- Opening Delimiter -
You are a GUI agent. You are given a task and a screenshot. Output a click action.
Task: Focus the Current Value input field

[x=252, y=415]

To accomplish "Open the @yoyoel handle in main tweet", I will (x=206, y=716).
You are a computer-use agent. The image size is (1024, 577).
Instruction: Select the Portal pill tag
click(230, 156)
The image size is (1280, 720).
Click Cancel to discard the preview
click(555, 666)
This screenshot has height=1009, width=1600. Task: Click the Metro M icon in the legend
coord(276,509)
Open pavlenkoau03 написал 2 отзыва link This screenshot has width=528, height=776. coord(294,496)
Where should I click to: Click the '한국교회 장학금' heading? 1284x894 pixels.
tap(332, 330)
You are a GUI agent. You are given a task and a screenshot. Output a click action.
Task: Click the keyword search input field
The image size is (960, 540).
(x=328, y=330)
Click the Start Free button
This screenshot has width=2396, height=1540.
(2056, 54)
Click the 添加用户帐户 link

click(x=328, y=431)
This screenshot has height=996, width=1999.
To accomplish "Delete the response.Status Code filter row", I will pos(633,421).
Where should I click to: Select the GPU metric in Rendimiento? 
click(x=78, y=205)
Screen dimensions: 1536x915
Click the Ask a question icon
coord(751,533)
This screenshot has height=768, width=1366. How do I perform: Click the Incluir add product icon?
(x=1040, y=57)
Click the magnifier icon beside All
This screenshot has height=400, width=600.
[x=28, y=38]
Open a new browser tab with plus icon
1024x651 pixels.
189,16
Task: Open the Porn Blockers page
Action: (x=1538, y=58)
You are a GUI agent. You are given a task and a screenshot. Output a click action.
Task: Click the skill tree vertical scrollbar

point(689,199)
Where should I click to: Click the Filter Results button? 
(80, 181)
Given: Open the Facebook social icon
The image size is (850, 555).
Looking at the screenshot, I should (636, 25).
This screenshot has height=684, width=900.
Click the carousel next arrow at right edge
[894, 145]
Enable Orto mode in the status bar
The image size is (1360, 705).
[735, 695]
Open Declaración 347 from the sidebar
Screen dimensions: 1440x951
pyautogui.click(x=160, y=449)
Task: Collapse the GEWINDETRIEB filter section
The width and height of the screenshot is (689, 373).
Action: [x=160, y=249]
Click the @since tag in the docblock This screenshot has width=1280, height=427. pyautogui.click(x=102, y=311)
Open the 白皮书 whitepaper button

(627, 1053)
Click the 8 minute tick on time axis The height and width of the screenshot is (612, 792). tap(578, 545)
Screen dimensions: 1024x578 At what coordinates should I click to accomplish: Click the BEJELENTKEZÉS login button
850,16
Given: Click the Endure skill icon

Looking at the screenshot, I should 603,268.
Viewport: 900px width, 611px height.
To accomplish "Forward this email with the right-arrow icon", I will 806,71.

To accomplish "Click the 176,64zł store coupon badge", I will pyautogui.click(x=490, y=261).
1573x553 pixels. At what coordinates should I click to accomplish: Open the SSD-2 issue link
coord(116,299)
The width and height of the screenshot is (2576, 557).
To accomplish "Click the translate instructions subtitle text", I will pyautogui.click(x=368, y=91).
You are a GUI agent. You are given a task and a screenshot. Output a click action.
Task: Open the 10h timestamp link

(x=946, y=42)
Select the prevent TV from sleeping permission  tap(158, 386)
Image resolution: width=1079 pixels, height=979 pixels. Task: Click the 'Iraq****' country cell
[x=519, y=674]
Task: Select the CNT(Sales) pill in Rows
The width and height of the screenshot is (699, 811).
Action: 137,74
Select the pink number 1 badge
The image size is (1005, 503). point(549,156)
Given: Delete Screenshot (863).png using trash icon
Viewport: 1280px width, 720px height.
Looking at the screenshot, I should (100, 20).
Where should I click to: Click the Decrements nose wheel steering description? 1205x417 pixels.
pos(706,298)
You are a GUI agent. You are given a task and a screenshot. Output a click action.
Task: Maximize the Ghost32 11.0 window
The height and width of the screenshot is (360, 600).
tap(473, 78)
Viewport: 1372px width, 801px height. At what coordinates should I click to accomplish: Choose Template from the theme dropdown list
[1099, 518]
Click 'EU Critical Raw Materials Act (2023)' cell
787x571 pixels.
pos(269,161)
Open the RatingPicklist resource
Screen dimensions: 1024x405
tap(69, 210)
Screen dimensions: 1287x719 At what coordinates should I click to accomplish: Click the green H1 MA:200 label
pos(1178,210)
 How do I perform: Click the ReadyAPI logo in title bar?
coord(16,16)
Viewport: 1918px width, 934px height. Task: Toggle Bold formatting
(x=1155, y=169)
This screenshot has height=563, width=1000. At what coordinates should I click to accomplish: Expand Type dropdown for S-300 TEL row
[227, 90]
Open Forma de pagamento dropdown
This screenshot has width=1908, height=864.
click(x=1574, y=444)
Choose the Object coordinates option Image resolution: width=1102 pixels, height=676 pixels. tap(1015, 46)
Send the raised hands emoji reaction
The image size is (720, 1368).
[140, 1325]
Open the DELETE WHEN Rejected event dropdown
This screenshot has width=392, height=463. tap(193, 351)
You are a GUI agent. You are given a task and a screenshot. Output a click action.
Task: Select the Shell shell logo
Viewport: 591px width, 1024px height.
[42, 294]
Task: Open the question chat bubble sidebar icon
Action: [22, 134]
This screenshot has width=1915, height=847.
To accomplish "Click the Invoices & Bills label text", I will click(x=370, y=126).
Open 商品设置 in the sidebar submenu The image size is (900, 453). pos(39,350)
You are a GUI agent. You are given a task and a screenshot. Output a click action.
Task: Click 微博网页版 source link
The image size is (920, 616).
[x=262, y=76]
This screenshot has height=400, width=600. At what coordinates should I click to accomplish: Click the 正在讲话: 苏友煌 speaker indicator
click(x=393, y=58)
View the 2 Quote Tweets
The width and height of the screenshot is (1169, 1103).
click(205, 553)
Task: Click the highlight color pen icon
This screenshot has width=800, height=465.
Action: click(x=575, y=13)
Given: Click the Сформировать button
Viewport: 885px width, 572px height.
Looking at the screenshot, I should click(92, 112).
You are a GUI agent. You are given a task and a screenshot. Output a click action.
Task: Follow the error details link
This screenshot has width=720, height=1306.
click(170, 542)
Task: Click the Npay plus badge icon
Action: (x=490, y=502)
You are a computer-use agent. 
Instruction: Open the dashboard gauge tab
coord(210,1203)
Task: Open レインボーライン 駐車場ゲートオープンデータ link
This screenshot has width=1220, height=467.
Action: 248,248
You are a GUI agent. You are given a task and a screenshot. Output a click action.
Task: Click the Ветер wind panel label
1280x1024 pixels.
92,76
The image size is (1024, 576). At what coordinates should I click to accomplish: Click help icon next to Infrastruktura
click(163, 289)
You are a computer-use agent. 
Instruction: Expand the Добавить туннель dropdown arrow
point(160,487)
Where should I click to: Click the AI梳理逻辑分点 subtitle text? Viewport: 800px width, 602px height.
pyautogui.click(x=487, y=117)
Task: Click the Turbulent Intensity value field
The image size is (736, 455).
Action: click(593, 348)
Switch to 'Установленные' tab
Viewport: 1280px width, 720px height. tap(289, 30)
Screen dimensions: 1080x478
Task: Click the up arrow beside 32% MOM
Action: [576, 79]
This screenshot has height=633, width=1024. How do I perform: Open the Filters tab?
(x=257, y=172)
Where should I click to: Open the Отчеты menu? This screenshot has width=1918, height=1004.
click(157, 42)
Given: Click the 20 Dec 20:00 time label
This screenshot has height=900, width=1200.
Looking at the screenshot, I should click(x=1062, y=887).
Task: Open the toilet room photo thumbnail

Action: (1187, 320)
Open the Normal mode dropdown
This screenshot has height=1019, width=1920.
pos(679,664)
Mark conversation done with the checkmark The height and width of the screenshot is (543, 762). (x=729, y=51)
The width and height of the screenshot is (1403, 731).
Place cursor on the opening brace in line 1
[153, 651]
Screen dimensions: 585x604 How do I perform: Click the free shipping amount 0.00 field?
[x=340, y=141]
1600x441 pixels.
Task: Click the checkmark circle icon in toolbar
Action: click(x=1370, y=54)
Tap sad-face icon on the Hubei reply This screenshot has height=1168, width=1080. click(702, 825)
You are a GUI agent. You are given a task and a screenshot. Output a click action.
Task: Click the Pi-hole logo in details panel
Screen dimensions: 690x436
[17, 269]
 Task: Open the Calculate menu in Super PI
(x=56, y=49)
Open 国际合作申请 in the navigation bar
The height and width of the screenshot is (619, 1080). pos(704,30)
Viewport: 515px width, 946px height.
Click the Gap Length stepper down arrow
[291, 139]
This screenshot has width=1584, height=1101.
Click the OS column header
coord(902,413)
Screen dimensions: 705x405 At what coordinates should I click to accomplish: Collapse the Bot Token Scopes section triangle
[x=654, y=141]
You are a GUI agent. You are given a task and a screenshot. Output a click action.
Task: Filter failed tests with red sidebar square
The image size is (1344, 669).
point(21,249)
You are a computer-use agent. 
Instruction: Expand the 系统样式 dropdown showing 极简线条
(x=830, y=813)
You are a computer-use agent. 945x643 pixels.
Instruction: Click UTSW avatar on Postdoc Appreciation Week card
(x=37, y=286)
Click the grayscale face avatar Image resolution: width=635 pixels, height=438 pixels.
- Closing Delimiter -
What to work on -> Could you restate word for word the lines above, from the one that contains "This screenshot has width=1584, height=1101." through the one that contains "Task: Filter failed", and no others?

Task output ->
This screenshot has width=1584, height=1101.
Click the OS column header
coord(902,413)
Screen dimensions: 705x405 At what coordinates should I click to accomplish: Collapse the Bot Token Scopes section triangle
[x=654, y=141]
You are a GUI agent. You are given a task and a screenshot. Output a click action.
Task: Filter failed tests with red sidebar square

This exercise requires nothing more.